▶ **YOUR GOAL**: What you give back from the listing below should be an exact copy of the lines from the one with "Open Screen Saver settings" down to the one with "Task: Click trash icon for POAPathon grant", and it should contain no pictures.

▶ **AVAILABLE RECORDS**:
=== Section Start ===
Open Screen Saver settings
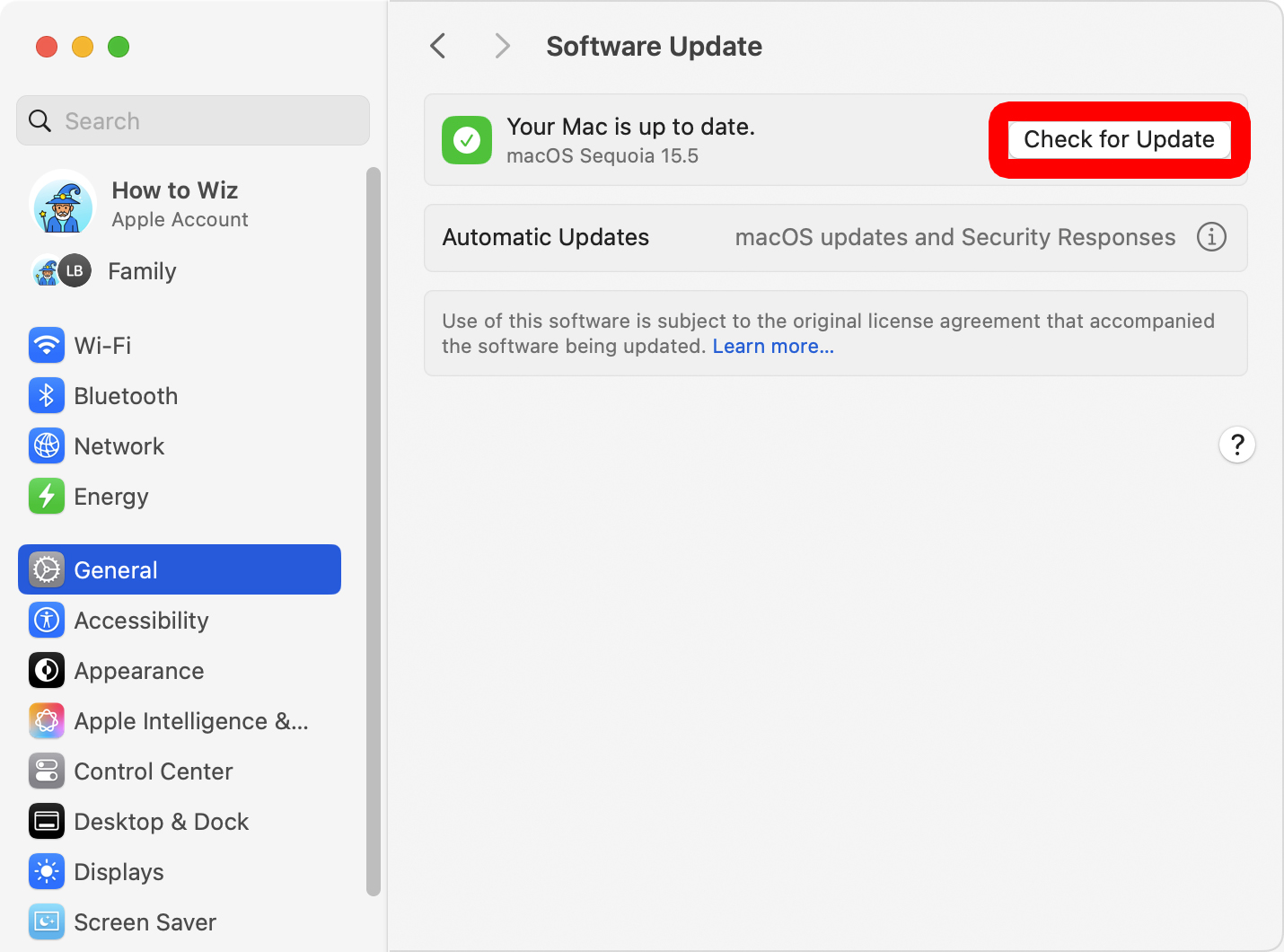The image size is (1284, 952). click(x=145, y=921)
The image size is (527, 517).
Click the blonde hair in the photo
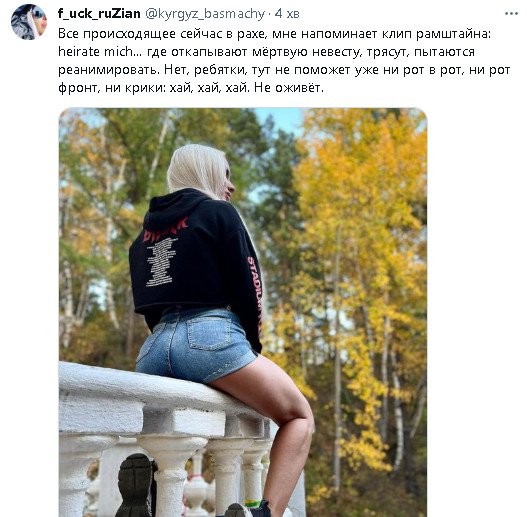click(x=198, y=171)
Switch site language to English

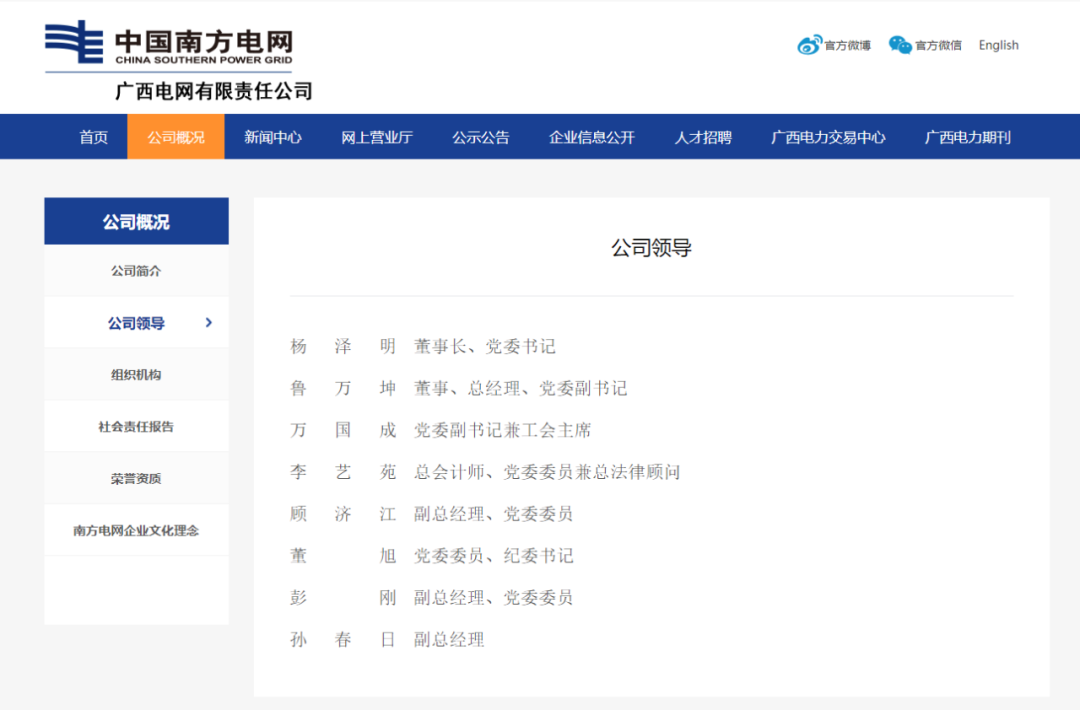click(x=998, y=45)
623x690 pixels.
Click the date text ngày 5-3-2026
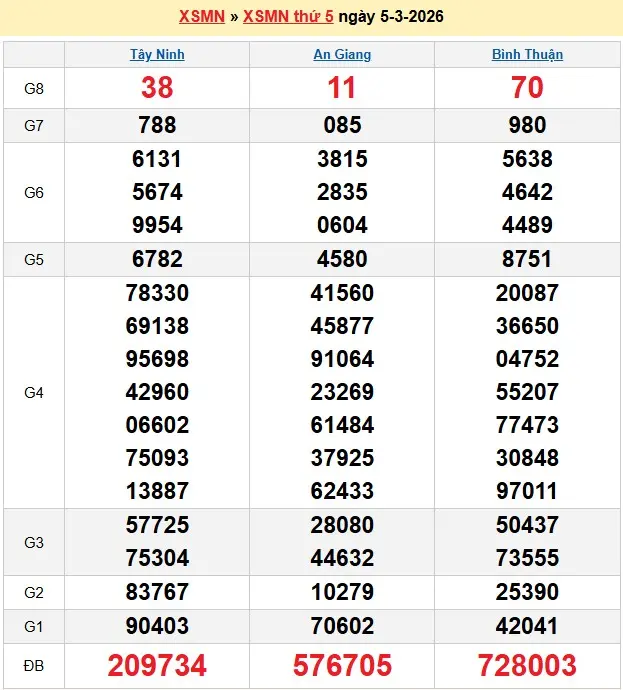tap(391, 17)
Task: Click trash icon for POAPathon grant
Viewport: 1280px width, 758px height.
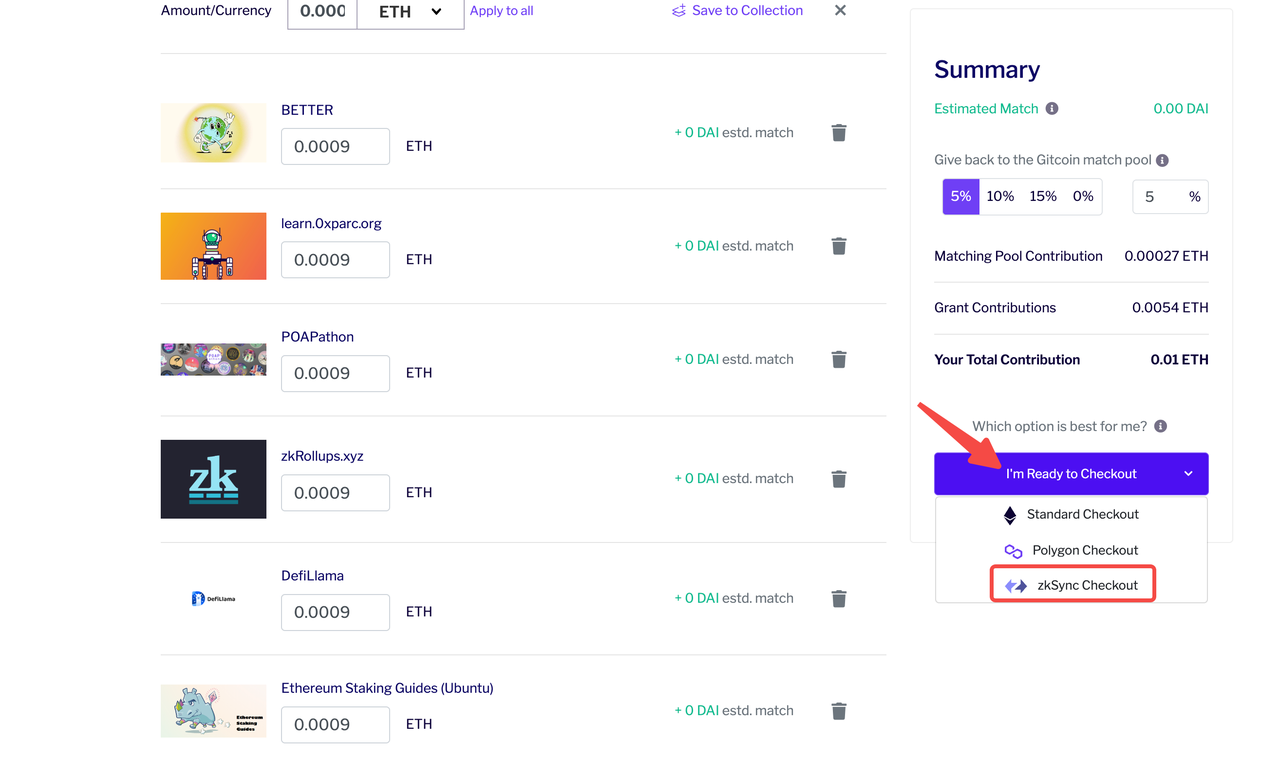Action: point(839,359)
=== Section End ===
=== Section Start ===
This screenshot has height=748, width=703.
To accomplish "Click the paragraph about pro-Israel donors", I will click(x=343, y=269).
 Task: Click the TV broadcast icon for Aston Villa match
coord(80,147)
=== Section End ===
▶ **RESULT OF THE EXERCISE**:
Open Screen Saver settings
The image size is (1284, 952). click(x=145, y=921)
The image size is (527, 517).
Click the blonde hair in the photo
click(x=198, y=171)
Switch site language to English

click(x=998, y=45)
623x690 pixels.
Click the date text ngày 5-3-2026
tap(391, 17)
Task: Click trash icon for POAPathon grant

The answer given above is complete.